To find the levels of sound in the immediate environment, we have a sound sensor attached to LEDs to pinpoint when you have reached a level of sound in your environment that will become hazardous with extended exposure.

But what determines those levels is a (relative) understanding of how the sound meter relates to decibels.

This is a bit of a problem, because I am incredibly sucky at maths, but should be fairly simple to get a basic understanding of.

143
133
29
61
53
66
2
109
165
22
79
38
33

Omitting the 0 readouts, this is what the sensor gives us over a couple of seconds. The numbers are highly varied and show no clear graduation between low to high sound, perfectly indicative of how sound works, the sudden, incidental and unexpected is much documented in these readings, emphasised to a degree by having the sensor on its highest setting.

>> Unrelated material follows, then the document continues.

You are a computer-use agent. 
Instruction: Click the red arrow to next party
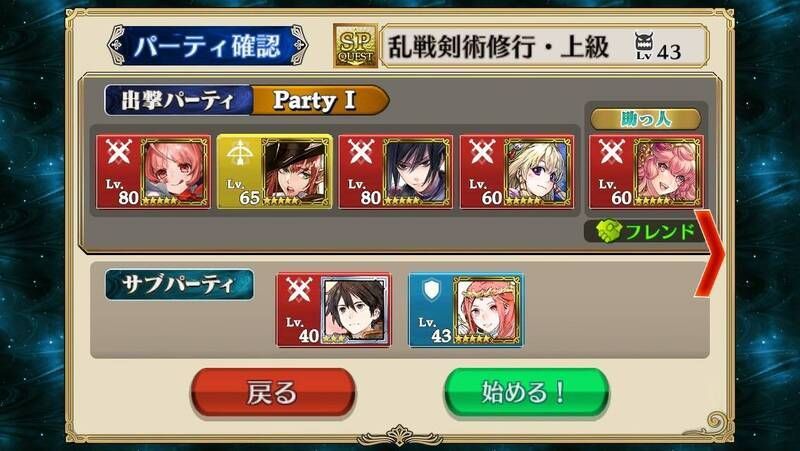710,253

Translating these numbers is (at least for silly me) no small task, given that the power for each sound is increased for every three decibels. However, for the sake of time, I’ve left algebra for the most part to the side and worked out what the numbers mean against an android sound sensor with a decibel readout.

270 – 90dB

230 – 85dB

200 – 80 dB

140 – 70dB

80 – 60dB

These numbers are roughly accurate, and allow us to make better sense of what the sensor is giving us.

Considering decibels, we know that  85 decibels is safe for eight hour exposure per day times, and that with 91 decibels we are looking at a safe exposure time of only two hours. Referencing what we know of the three decibel incremental value, for every three added decibels the safe listening time is cut in half. That means 82 decibels has a safe exposure time of 16 hours, and 79 has a safe time of 32hrs. As such, we can work out that a round figure of 80 dB has a safe daily exposure limit without risking premature NIHL.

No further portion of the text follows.